DeepSeek Is Number One and the Market Is Having a Moment
A Chinese AI lab tops the App Store and the Nasdaq drops 600 points, and somehow people think these are related.
DeepSeek hit #1 on iOS. The market had its moment. Nvidia dropped. The analysis that "we can do more with the same chips" means you buy more chips, not fewer, was exactly right — Jevons paradox in real time.
DeepSeek is the top free app on iOS right now. A Chinese AI lab. Number one. Above everything.
The effects of this will be substantial — that part feels obvious. What's less obvious is which effects, running through which mechanisms, landing where.
The stock market read the WSJ piece and did its thing. Nvidia dropped. The narrative writes itself: if you can get frontier results with less compute, the chip buildout looks like overreach. Jensen Huang's net worth takes a hit. Everyone nods along.
Here's the thing though — the "less compute achieves more" framing doesn't actually cash out the way people are running with it. Even if DeepSeek's efficiency claims hold up completely, the conclusion isn't we need fewer chips. It's we can do more with the same chips, which tends to mean you want more chips, not fewer. Jevons paradox has entered the chat, as it always does, slightly too late to stop anyone from making the trade.
The funnier story is what's probably actually driving the dip. The US president spent the weekend going absolutely feral on Colombia over tariffs — threats, counter-threats, the full spectacle — and the broader geopolitical read is getting darker by the hour. That's a much more plausible explanation for a market move this size than "a chatbot app went viral."

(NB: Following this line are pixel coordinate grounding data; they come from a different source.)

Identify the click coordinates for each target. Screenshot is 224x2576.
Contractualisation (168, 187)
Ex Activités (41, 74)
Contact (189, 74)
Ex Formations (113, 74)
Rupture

But DeepSeek makes a better headline, so DeepSeek gets the credit.
The one thing that does feel genuinely real: local models are having their actual moment. Not the moment people kept announcing for two years, the one where you'd run a slightly worse version of GPT-3 on your laptop and call it liberation. This one. Where the gap between what fits on consumer hardware and what you'd actually want to use has closed to something you can squint past.
That's the story. Everything else is the market making up reasons after the fact.